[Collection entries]
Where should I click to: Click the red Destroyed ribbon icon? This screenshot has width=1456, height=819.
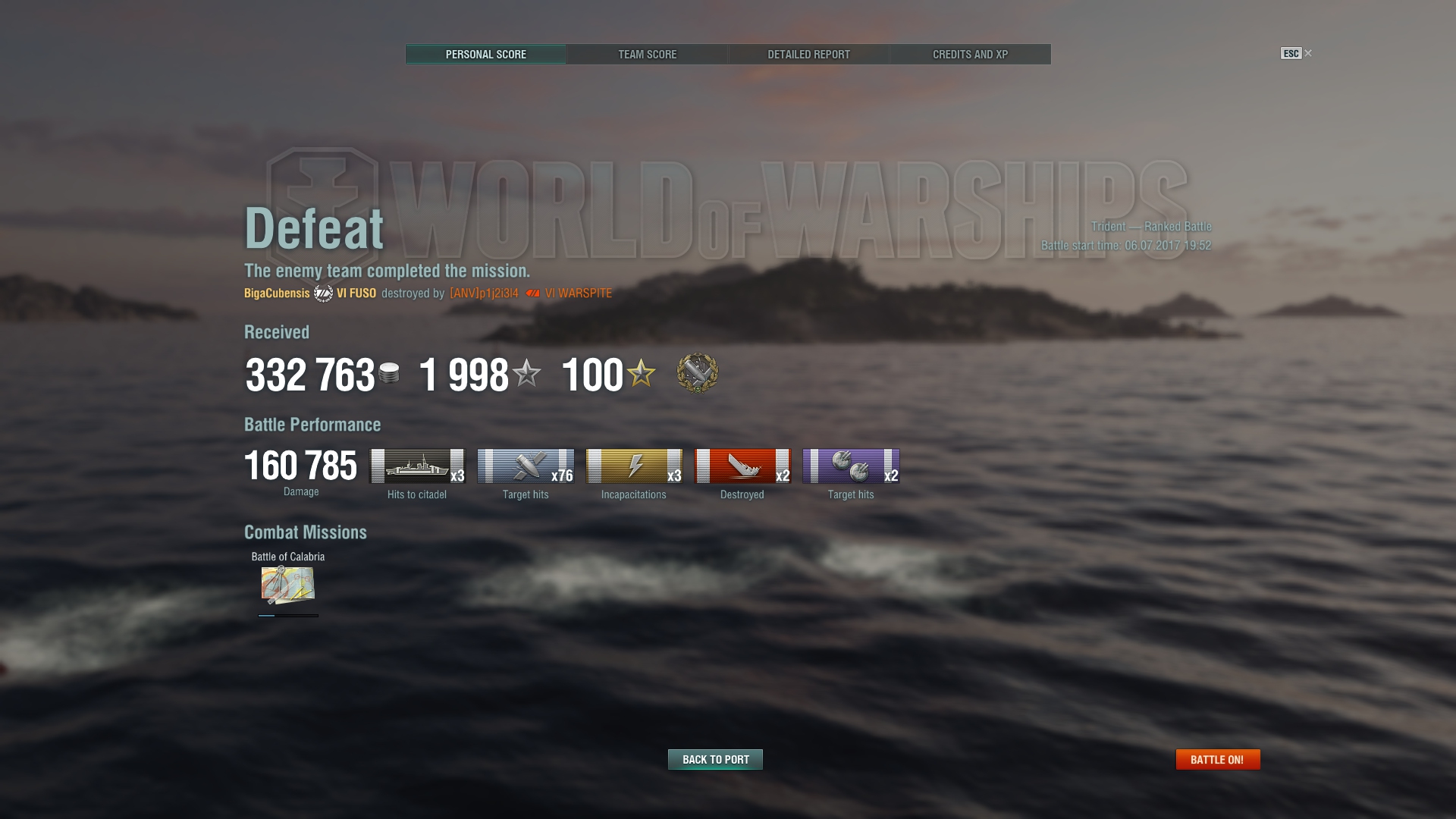tap(742, 466)
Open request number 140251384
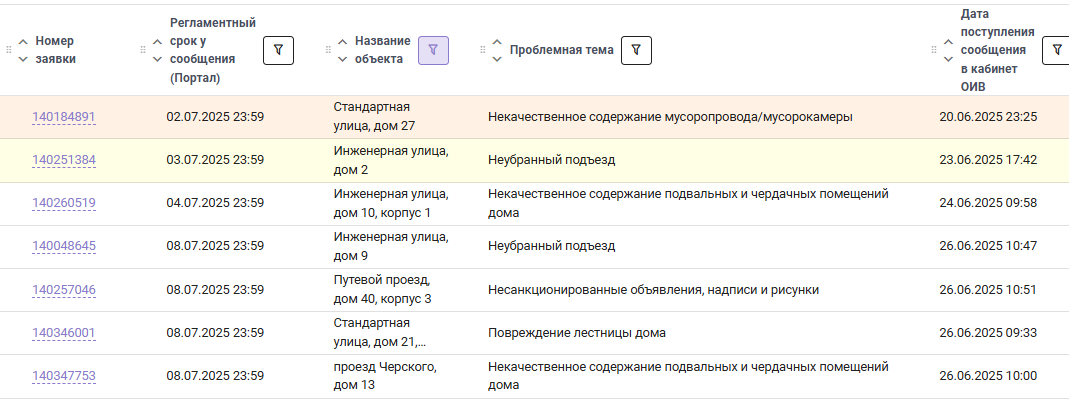The height and width of the screenshot is (401, 1069). (64, 160)
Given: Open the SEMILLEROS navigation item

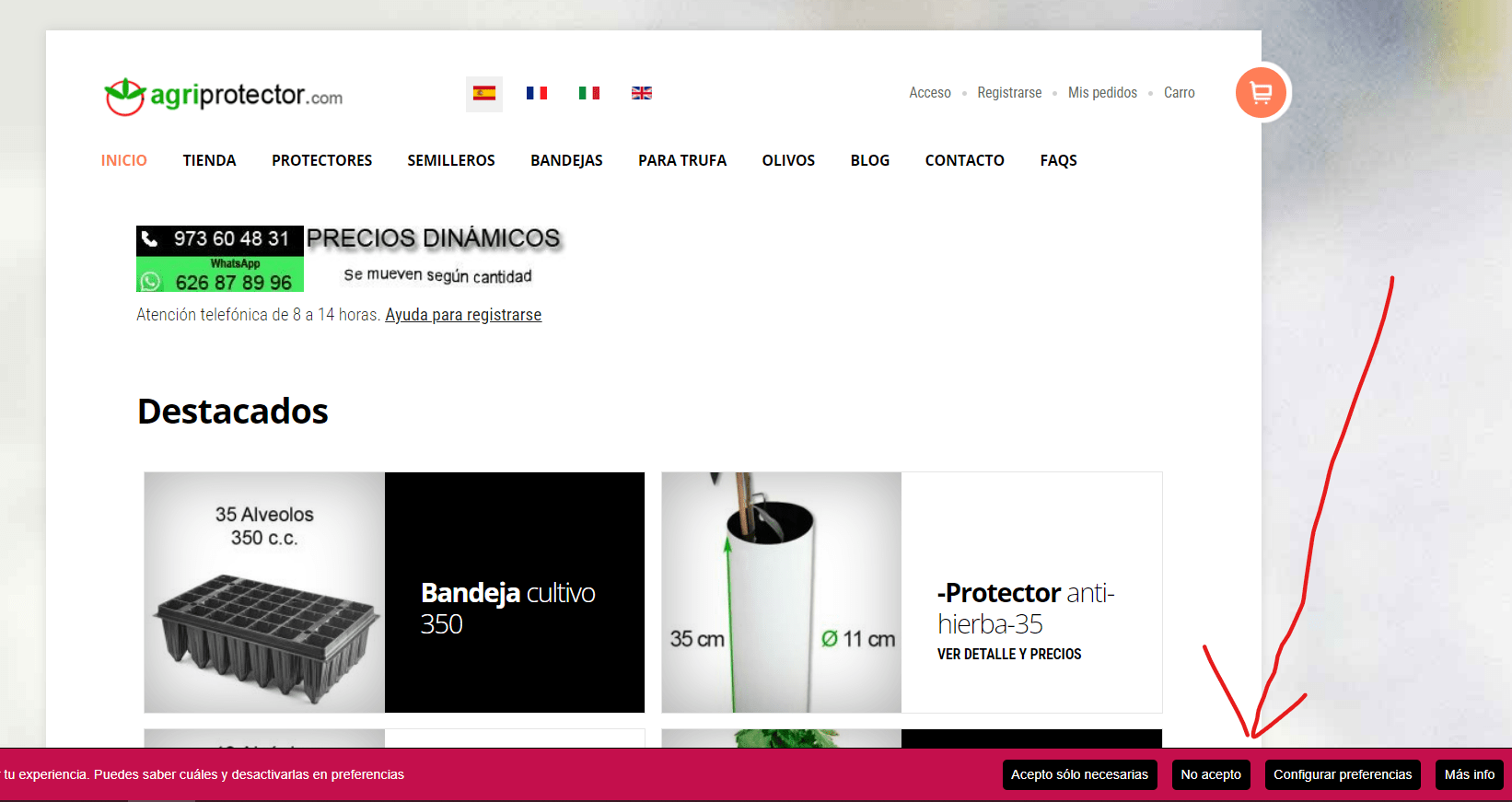Looking at the screenshot, I should 451,160.
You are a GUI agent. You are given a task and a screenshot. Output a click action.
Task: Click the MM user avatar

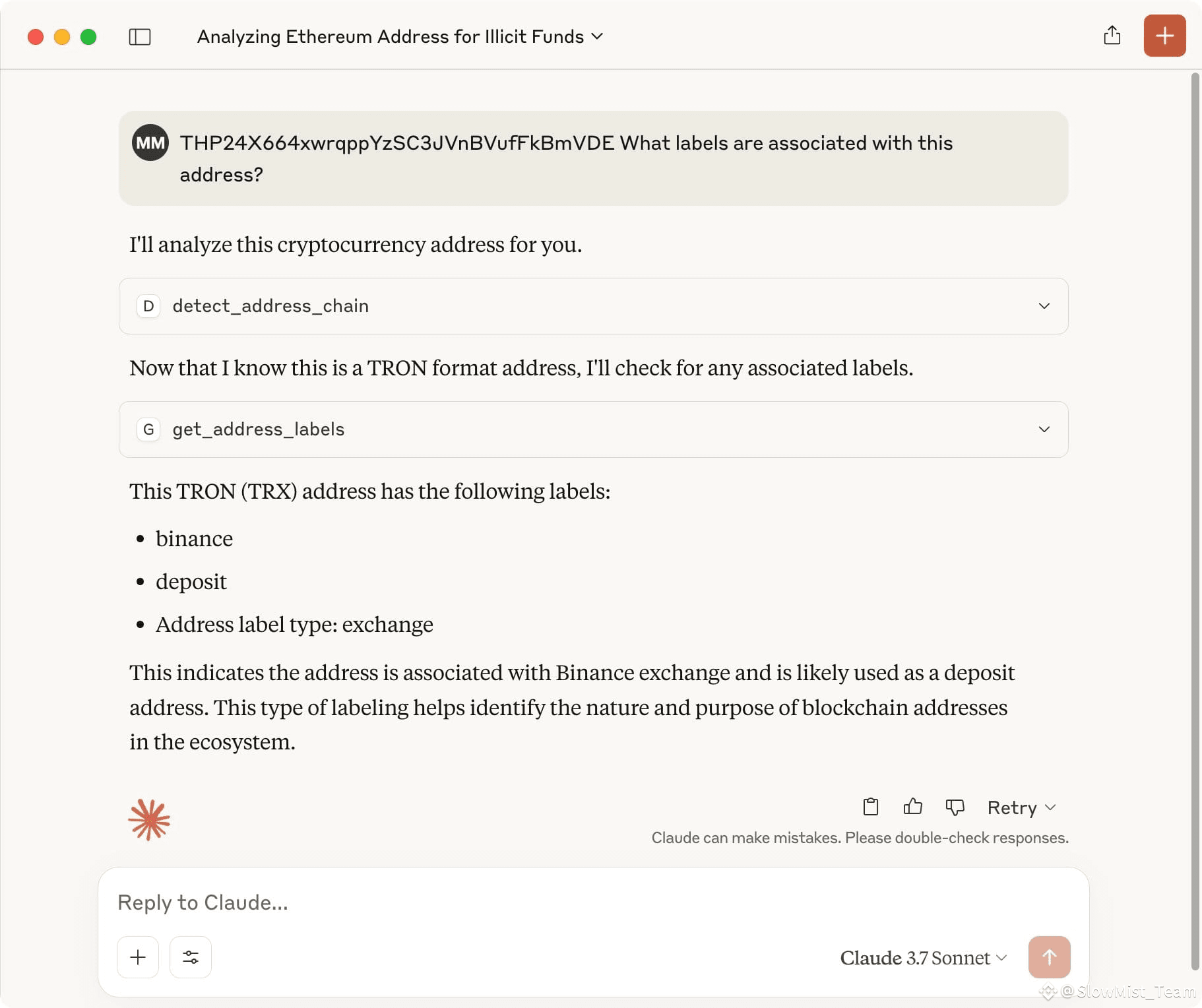tap(150, 142)
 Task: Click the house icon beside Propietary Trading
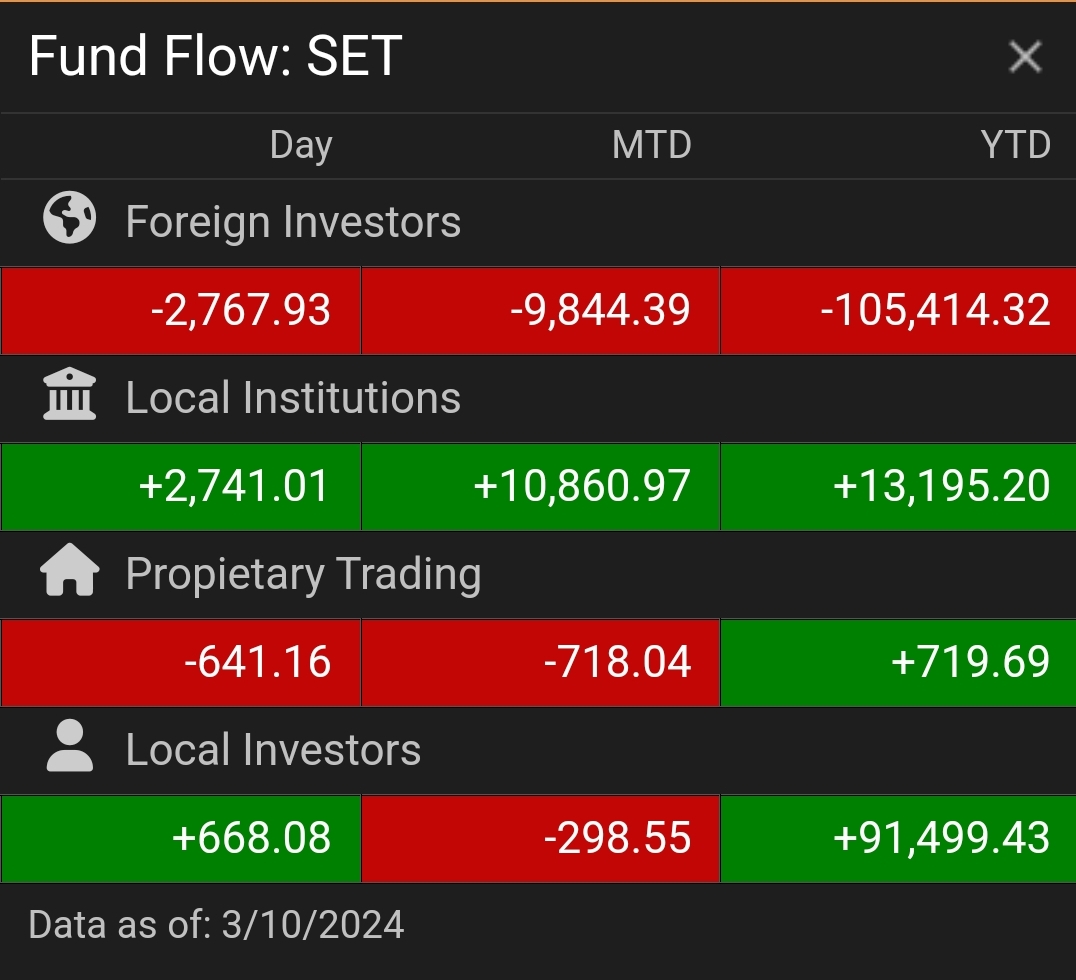70,572
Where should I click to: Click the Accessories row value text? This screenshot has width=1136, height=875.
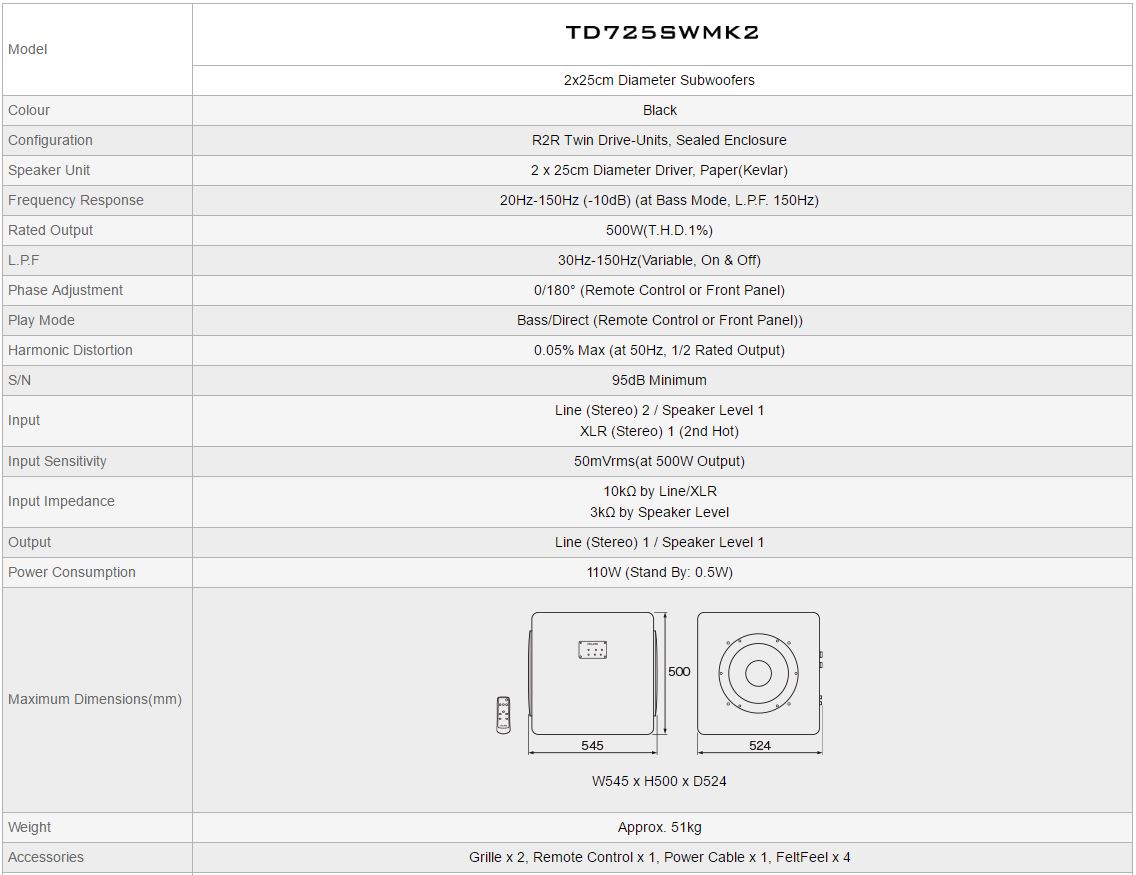pyautogui.click(x=659, y=857)
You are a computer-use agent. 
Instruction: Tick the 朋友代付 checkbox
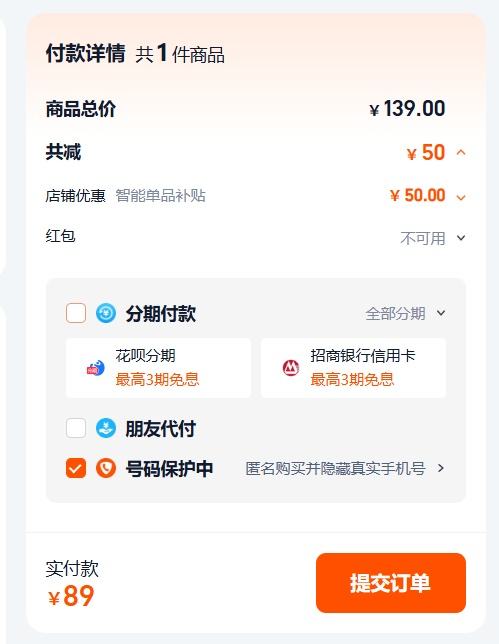click(76, 428)
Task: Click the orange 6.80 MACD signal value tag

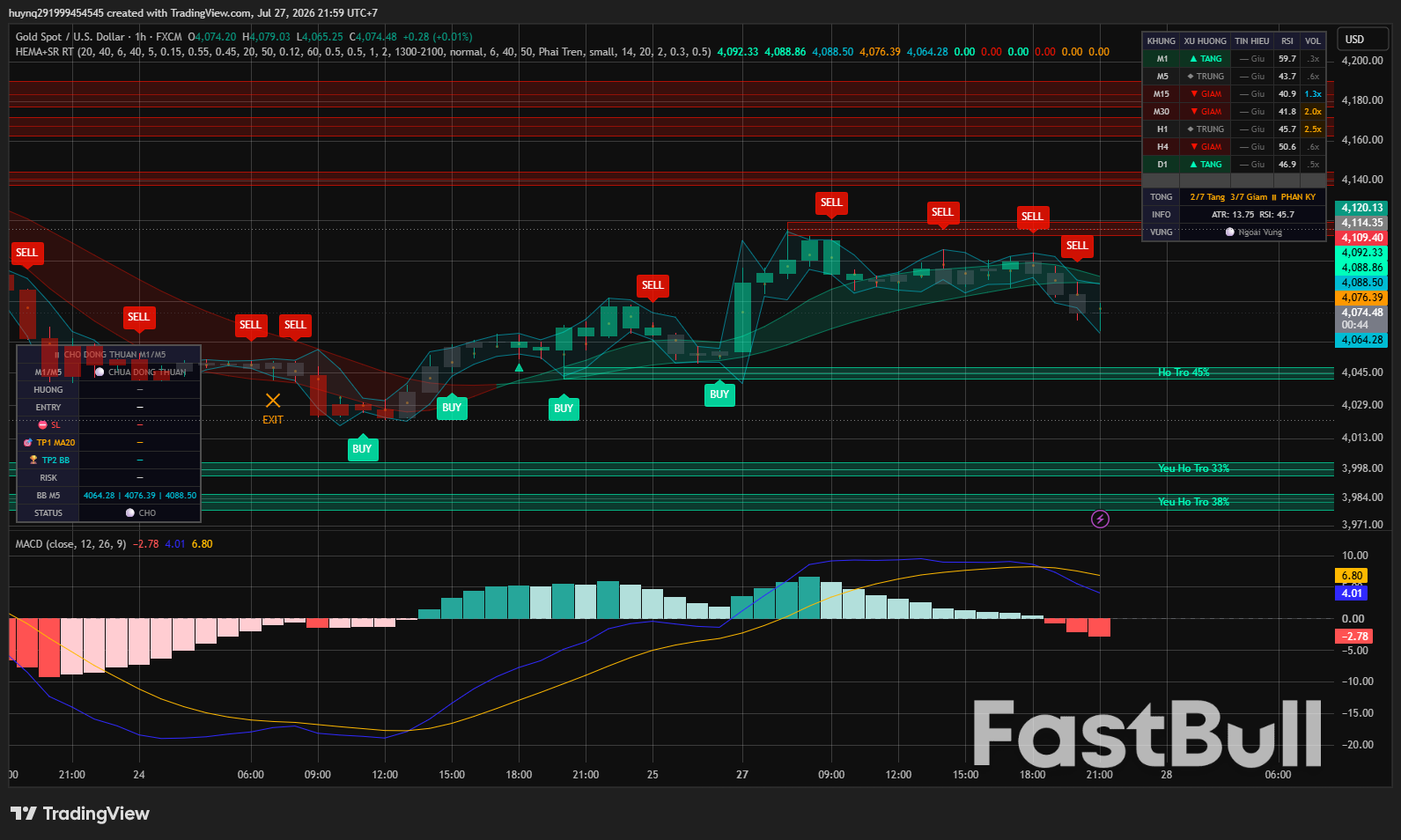Action: 1352,576
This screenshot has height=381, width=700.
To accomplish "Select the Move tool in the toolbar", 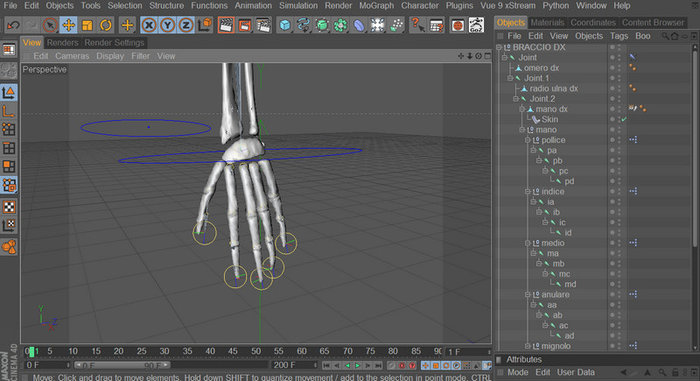I will pyautogui.click(x=68, y=25).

Directions -> Compute the number of lines in the entries above that hold the word "agent"; the answer must contain nothing else.

Output for this task -> 2